Extract to read section start
The one truly inspirational speaker at today’s event was a nurse—Dean Kenya Beard from Nassau Community College in New York. She spoke of some of the drawbacks of health technology and how they can amplify health inequities and how most of the proprietary algorithms for high tech “solutions” lack transparency. She called out the pressing need for nurse educators to “rise above any level of discomfort” and address structural racism and interventions that work. As to structural racism in our country she stated, “humans created it and only humans can destroy it.” She ended her talk with, “We need daring ingenuity.”
My question/comment which I posted online during the town hall was this:
“Why aren’t we using the much more useful term “social determinants of health equity” versus the rather status quo term “social determinants of health”? Why aren’t we killing forever the outdated and unhelpful message to our nursing students that they “have to have at least two years of inpatient med-surg” work before they go on (yes, go on) to community, public/population health nursing? Why aren’t we stopping the practice of educating nursing students to be “agents of social control” and instead to be “agents of social change?” Also, thanks for the refreshingly honest and necessary presentation and perspective from Kenya—Brava!
Extract to read section end
Supplied material section start
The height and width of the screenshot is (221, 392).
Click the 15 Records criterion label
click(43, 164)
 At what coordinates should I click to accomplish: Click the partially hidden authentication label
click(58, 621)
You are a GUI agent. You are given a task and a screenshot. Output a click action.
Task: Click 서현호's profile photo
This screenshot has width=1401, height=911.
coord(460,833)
Supplied material section end
Supplied material section start
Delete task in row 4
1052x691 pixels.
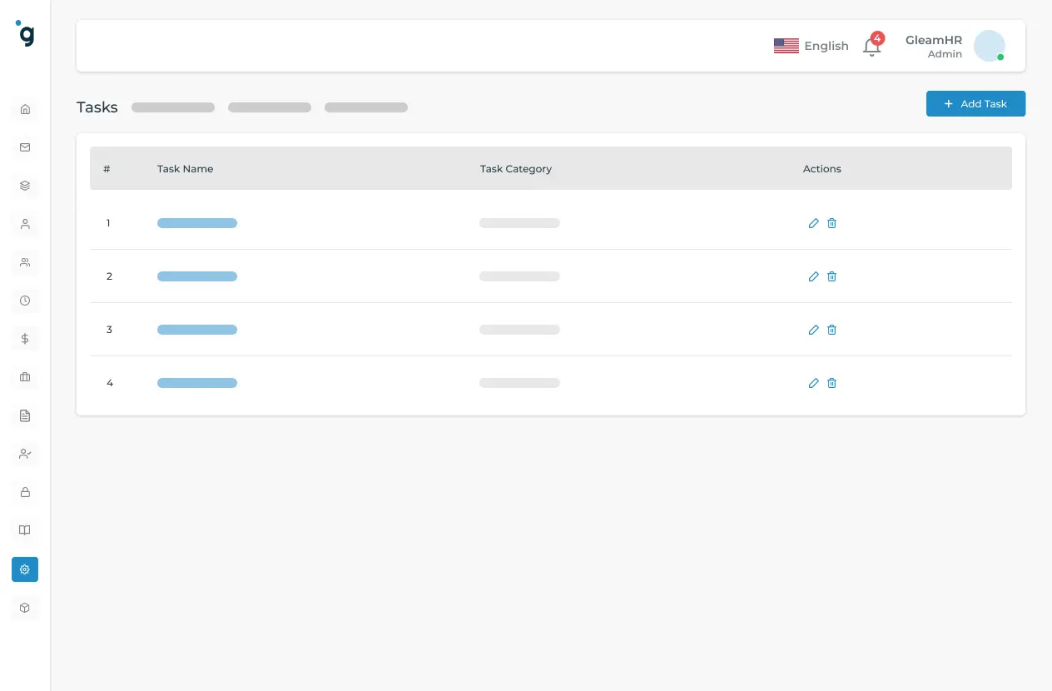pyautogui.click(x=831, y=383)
Supplied material section end
◆ **Problem 1**: In the town hall account, which college is Dean Kenya Beard from?
◆ **Problem 2**: Carry on the account of the nursing town hall from where it stops.

◆ **Answer area 1**: Nassau Community College in New York.

◆ **Answer area 2**:
It struck me this week that curiosity—the time and space necessary for nurturing curiosity—has little to no place in our institutions. Not in the university or in our classrooms or in the hallowed halls of government or in our health care system. Instead of open-minded curiosity that can lead to innovative solutions to big problems like homelessness, we rely on snap judgements and decisions based on our close-minded, biased, preconceived notions.
Curiosity did not kill the cat. Curiosity is necessary for growth and survival and resilience in the face of adversity. Curiosity is necessary for empathy, for perspective-taking and imagination and creativity. Babies and small children are naturally curious, but as they grow up, formal education largely forces them to suppress curiosity. Students, and especially university students, are typically afraid to ask questions for the fear of appearing incompetent and stupid. We grade students based on their answers and not on the quality of their questions. University professors, including nurse educators, do not model a healthy valuing and practicing of curiosity. We are forced to specialize in a “focused area of study,” to become (or at least to pretend to be) experts with answers and not wise educators with yet more questions.
Tenelle Porter, Phd, a behavioral psychology scholar at the University of California, Davis describes intellectual humility as the ability to acknowledge (to ourselves and to others) that what we know is quite limited. She points out that university professors are not known for having high levels of intellectual humility, yet fostering intellectual humility (closely linked with higher levels of curiosity) in students leads to greater learning and later career success. In addition, intellectual humility is associated with a greater openness to hearing and considering different viewpoints—something that is sorely lacking in our society and in our classrooms.